Kinetic Ising Model Study of Protein Aggregation

Abstract

Kinetic studies of protein aggregation processes based on the nucleation-polymerization (NP) mechanism and/or its variants are often formulated in terms of the law of mass action. Although these works have greatly enhanced our knowledge in the microscopic descriptions of fibril/aggregate formation (e.g., fragmentation and other secondary pathways), they have to inevitably deal with a huge number of filament species Fn (n=1 to 10∧3 ∼ 10∧4 or even more) as well as a number of kinetic parameters. Very often some kinetic assumptions for the species with a wide distribution of sizes and shapes would be needed in order to simplify the calculation.

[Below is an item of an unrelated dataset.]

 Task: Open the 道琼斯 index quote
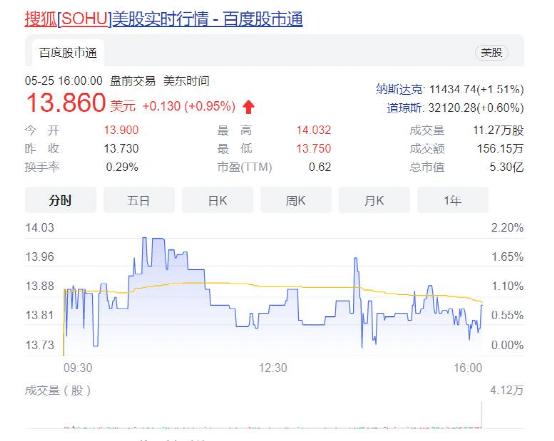click(x=404, y=107)
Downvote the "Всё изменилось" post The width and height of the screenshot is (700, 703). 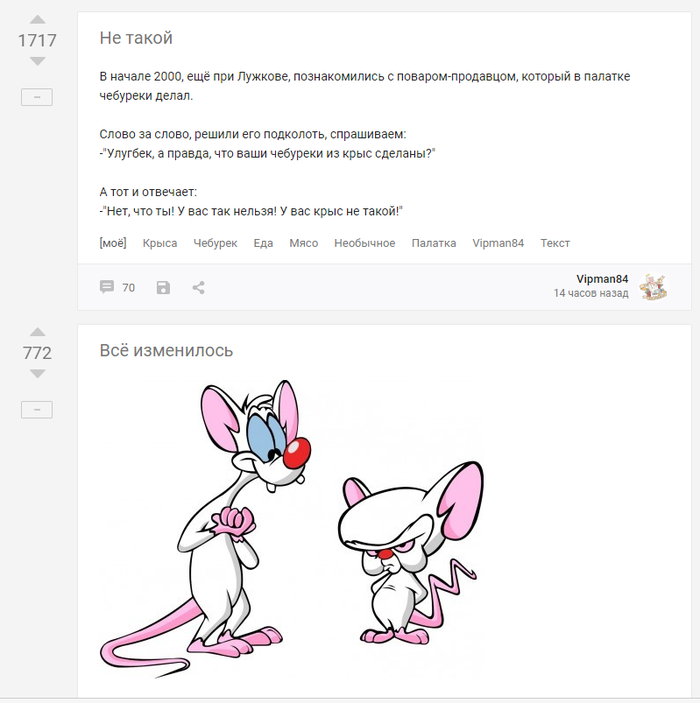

In contrast, starting from a phase-transition perspective, one is able to provide thermodynamic insight into the nucleation-controlled kinetic behavior. In this work, we propose to apply the kinetic Ising model to investigate the thermodynamics and kinetics of protein aggregation. At mean-field (MF) level, our model can offer thermodynamic interpretation to the lag time; in particular, it can explain the effect of temperature, concentration, and seeding on the change of kinetic profiles. Using four real proteins as examples, we show that the calculated fibril stability is consistent with experimental measurements. In addition, their kinetics can be classified according to a generalized scheme of the model. Our results suggest that protein aggregation could be studied within the framework of the Ginzberg-Landau phase transition theory.